After years of working up to 15 hours a day in hotels, Valerie Halliday thought she would enjoy her twilight years in comfort when she bought an abalone licence.
Instead she has had to sell her home, her antique furniture and car after a herpes-like virus decimated a third of Australia's wild abalone industry.
Mrs Halliday, 82, was the first witness called in the $82 million class action by abalone licence holders against the Victorian government.
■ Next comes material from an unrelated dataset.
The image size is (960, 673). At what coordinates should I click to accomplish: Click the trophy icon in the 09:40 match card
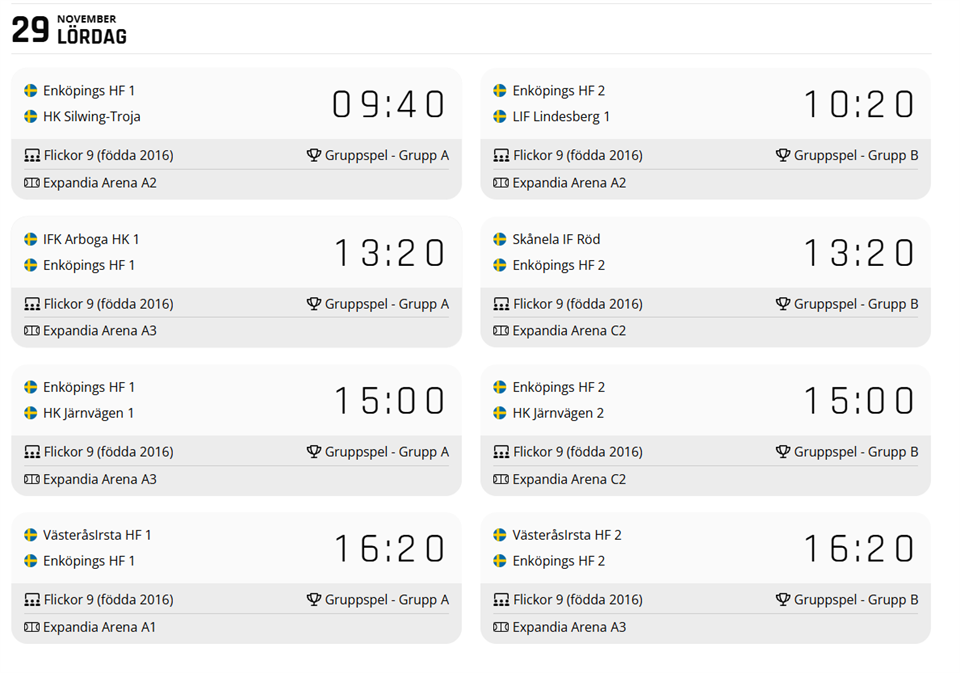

She had bought an abalone licence in 1999 for $4.25 million as a seemingly sound investment.
"I was working probably 12, 15 hours a day," she told a Supreme Court trial this week. "We were open to 7am . . . in one of the hotels, the longest licensing hours in Australia." The need to quit the hotel business became more pressing after her son, Gregory, was killed.
Mrs Halliday employed a diver, who in turn paid a deckhand, who caught the abalone off Victoria's south-west coast, while she enjoyed her retirement in Taroona, south of Hobart.
Three years after Mrs Halliday bought the licence she received an $8 million offer from Melbourne Shipbrokers to buy it, which she rejected. "The word was it would reach $10 million," she said.
The licence was generating gross earnings of about $800,000 to $1 million a year, while putting $300,000 before tax annually into Mrs Halliday's purse.
But in early 2006, the herpes-like virus escaped from the Southern Ocean Mariculture farm, off Port Fairy.
The class action alleges that the government failed to control the spread of the disease, which has wiped out wild abalone stocks from the Victorian-South Australian border to Cape Otway. As the catch dwindled, so did Mrs Halliday's capacity to pay her $24,000-a-month interest-only loan repayments.
In 2011, she was forced to sell her home of 35 years for $1.7 million.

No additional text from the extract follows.